• **Task to complete**: Please reproduce the listing in its entirety, exactly as written, but without images.

• **Exercise data**:
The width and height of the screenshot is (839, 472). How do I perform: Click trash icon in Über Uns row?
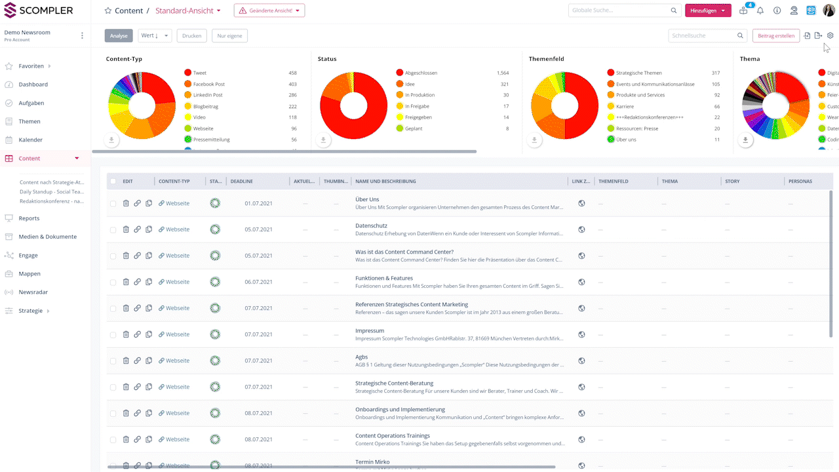point(126,203)
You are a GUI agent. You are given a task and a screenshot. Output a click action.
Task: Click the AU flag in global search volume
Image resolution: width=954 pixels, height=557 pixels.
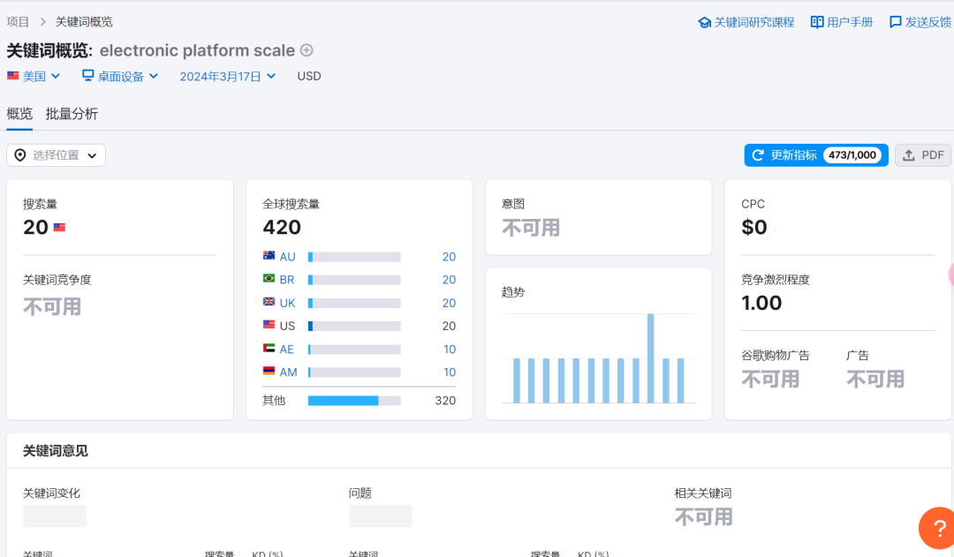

• **Exercise answer**:
The width and height of the screenshot is (839, 472). How do I perform: Click trash icon in Über Uns row?
point(126,203)
You are a GUI agent. You are given a task and a screenshot. Output a click action.
Task: Click the AU flag in global search volume
Image resolution: width=954 pixels, height=557 pixels.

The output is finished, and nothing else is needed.